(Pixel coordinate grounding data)
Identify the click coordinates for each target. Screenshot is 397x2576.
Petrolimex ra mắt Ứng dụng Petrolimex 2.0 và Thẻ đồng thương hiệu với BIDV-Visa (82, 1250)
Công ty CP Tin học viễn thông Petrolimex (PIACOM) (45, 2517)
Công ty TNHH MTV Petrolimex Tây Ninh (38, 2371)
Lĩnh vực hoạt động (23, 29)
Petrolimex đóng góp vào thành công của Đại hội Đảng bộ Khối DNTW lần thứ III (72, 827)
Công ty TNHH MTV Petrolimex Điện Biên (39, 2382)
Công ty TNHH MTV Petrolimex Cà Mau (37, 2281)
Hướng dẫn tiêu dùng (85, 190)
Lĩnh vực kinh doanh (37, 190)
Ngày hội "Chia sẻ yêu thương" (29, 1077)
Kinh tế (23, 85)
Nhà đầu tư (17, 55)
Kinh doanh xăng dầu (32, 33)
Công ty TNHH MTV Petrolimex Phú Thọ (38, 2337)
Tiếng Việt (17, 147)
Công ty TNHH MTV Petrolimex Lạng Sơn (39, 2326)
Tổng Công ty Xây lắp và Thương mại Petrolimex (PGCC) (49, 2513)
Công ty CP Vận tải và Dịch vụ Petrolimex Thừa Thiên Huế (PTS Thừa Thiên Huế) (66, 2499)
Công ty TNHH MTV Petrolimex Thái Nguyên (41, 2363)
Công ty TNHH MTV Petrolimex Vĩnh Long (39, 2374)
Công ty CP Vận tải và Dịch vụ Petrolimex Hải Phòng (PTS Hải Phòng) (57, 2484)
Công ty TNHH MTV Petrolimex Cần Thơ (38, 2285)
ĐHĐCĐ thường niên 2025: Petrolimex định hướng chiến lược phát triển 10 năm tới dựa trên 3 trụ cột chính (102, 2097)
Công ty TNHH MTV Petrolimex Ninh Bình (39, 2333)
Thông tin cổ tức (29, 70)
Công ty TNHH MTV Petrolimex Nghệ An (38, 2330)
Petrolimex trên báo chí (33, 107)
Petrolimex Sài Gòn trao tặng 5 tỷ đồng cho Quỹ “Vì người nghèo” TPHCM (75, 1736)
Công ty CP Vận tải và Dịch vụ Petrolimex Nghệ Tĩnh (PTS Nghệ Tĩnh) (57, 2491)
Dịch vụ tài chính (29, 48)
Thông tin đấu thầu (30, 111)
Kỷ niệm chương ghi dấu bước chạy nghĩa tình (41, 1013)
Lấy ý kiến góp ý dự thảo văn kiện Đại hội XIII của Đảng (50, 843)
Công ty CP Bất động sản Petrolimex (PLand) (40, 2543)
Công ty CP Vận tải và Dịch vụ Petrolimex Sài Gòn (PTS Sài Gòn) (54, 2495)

Exercise directions: Output the lines of the records above exactly as they appear, from the line containing "Kinh tế (23, 85)" through the line containing "Công ty CP Vận tải và Dịch vụ Petrolimex Thừa".

Answer area:
Kinh tế (23, 85)
Nhà đầu tư (17, 55)
Kinh doanh xăng dầu (32, 33)
Công ty TNHH MTV Petrolimex Phú Thọ (38, 2337)
Tiếng Việt (17, 147)
Công ty TNHH MTV Petrolimex Lạng Sơn (39, 2326)
Tổng Công ty Xây lắp và Thương mại Petrolimex (PGCC) (49, 2513)
Công ty CP Vận tải và Dịch vụ Petrolimex Thừa Thiên Huế (PTS Thừa Thiên Huế) (66, 2499)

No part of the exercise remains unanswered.